### Stored data entries:
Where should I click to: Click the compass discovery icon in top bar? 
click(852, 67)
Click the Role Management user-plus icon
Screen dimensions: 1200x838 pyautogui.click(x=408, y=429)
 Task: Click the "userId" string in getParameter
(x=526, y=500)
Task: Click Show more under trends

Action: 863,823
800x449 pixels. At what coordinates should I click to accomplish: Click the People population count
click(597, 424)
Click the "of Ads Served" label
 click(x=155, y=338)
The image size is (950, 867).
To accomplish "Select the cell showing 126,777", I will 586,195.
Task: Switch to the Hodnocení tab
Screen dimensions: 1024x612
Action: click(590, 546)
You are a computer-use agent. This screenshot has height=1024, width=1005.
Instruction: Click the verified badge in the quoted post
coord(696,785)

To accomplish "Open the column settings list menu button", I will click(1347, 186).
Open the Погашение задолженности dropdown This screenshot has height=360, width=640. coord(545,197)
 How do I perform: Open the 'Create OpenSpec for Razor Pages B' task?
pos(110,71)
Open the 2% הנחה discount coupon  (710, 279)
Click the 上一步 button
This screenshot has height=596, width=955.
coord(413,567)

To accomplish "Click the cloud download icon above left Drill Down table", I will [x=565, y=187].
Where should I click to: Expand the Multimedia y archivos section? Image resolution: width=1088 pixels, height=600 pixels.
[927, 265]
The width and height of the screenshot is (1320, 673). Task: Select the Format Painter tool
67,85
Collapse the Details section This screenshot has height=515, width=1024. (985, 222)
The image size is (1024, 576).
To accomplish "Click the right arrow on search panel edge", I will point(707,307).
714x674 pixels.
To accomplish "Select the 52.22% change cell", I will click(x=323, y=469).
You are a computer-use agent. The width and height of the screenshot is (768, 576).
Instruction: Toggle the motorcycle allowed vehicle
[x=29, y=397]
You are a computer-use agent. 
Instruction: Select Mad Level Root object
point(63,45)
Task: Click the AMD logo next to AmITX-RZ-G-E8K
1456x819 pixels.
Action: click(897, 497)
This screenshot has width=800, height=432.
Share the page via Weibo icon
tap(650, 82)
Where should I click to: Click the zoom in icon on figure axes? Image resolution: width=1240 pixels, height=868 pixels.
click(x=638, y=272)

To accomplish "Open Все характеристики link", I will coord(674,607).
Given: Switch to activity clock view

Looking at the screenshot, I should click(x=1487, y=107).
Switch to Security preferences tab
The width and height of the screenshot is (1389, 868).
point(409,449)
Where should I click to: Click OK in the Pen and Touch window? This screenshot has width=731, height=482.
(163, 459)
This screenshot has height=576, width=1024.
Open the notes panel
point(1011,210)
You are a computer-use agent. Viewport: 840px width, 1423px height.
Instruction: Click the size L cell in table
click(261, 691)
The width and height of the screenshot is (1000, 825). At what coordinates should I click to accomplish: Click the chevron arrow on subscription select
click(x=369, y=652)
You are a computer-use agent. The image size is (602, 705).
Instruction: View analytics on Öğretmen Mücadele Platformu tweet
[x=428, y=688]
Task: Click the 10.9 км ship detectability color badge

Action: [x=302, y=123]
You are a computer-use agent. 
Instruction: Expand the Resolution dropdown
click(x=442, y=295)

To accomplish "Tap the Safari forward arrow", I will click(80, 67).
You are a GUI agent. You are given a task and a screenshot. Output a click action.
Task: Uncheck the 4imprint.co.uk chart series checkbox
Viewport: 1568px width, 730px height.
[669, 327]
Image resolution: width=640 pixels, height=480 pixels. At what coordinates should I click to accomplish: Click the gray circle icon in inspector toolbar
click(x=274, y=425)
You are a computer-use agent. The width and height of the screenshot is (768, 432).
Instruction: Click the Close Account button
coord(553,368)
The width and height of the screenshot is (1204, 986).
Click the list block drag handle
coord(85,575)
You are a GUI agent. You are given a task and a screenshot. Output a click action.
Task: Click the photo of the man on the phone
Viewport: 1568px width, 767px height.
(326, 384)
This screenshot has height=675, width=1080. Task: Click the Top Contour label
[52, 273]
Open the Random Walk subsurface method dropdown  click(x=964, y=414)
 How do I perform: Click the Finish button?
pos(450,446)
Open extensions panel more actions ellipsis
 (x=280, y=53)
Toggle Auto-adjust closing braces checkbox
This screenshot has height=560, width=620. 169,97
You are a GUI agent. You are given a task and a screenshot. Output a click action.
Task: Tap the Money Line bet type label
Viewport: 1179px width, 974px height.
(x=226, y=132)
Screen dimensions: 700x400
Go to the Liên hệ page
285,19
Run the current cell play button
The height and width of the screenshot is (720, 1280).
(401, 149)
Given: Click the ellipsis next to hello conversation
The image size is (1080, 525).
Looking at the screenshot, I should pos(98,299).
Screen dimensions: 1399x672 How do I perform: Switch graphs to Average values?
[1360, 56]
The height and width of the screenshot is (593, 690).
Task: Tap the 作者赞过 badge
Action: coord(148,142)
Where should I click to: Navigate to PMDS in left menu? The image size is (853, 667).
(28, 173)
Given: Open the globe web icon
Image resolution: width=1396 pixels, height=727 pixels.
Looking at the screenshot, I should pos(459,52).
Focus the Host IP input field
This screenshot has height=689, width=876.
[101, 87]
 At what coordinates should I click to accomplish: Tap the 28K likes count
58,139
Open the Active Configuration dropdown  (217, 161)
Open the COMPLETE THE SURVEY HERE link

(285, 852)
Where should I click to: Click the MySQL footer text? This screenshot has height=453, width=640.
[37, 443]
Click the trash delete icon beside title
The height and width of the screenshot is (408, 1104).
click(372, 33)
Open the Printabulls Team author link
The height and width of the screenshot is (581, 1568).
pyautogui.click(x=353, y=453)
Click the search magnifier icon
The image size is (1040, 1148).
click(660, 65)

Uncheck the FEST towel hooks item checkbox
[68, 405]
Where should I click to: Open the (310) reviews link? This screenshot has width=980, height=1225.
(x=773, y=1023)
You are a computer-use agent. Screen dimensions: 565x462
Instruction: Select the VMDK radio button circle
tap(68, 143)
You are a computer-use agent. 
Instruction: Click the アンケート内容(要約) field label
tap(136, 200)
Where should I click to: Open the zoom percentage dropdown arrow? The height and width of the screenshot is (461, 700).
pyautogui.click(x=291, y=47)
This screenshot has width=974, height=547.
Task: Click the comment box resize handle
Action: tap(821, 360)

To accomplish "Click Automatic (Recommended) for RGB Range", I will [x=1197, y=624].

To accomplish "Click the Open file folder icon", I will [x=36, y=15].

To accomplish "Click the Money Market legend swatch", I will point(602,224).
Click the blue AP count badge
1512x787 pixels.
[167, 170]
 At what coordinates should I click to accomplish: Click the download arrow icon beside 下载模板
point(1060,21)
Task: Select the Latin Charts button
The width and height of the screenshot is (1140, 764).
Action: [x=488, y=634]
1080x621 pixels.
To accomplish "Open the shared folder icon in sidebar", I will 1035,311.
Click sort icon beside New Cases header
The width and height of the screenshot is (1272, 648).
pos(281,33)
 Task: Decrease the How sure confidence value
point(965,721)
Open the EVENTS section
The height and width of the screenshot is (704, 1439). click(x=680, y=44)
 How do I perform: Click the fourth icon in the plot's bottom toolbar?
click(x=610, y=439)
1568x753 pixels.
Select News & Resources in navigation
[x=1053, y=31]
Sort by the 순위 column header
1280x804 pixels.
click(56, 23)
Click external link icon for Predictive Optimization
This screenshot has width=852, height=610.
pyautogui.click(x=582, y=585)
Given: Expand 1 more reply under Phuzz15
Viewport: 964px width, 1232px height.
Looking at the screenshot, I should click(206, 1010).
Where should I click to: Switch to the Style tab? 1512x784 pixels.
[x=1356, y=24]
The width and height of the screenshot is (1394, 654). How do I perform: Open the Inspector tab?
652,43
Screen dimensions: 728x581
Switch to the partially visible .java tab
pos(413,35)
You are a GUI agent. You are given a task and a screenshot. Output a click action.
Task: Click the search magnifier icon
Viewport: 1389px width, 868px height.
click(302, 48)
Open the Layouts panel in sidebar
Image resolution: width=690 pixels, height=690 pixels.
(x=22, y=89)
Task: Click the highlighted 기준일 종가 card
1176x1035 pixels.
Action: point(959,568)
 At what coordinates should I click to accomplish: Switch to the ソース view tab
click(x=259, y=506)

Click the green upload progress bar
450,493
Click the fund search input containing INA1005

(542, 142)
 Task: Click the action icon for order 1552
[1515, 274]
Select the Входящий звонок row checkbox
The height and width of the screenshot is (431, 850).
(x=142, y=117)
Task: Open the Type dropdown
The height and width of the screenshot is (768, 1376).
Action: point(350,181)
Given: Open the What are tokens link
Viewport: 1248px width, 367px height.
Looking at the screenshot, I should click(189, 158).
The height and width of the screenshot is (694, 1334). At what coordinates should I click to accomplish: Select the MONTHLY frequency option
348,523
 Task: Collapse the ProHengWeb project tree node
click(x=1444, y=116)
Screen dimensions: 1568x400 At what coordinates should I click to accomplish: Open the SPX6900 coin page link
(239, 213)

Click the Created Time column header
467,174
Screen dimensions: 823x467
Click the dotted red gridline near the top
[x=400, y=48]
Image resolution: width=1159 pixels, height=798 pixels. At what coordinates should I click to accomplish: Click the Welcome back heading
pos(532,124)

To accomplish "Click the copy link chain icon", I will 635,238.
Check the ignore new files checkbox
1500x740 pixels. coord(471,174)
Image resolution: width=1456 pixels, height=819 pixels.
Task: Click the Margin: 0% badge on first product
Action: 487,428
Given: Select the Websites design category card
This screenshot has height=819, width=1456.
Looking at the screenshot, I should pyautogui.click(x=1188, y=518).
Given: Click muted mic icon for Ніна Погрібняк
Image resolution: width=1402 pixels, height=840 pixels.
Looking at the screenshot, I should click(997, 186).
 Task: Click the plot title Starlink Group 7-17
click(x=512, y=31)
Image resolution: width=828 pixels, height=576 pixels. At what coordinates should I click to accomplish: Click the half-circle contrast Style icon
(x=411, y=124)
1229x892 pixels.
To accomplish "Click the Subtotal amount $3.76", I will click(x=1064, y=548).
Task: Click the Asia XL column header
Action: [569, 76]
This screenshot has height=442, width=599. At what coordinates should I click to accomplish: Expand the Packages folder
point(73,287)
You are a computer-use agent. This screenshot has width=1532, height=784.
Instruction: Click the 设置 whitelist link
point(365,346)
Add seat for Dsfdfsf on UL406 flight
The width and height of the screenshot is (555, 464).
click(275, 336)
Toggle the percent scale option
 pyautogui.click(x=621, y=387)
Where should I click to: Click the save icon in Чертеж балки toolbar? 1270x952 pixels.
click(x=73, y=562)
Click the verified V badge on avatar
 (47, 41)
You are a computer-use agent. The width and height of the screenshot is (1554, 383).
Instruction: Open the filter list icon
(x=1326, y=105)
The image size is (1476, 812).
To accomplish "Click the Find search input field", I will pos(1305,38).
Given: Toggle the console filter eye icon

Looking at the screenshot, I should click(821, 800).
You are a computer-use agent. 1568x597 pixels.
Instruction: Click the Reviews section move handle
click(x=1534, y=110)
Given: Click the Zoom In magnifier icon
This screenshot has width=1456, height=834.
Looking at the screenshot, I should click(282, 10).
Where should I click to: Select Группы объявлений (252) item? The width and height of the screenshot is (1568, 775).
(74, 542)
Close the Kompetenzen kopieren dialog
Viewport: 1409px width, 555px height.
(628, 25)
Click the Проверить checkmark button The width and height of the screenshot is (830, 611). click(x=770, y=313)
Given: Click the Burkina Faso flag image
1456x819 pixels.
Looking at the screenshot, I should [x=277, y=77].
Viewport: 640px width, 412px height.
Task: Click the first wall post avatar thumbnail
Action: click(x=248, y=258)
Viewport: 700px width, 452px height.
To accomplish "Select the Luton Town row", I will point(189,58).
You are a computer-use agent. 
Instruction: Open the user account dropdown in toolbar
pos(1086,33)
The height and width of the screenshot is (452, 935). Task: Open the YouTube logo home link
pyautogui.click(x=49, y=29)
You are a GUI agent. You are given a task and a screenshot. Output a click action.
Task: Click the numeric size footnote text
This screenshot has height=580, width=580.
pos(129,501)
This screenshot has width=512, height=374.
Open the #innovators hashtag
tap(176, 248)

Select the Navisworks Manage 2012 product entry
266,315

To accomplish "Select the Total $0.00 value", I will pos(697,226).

### Work to be completed:
Would you filter the entries above and keep each line that has the word "sidebar"?

### Reply to the task:
To accomplish "Open the shared folder icon in sidebar", I will 1035,311.
Open the Layouts panel in sidebar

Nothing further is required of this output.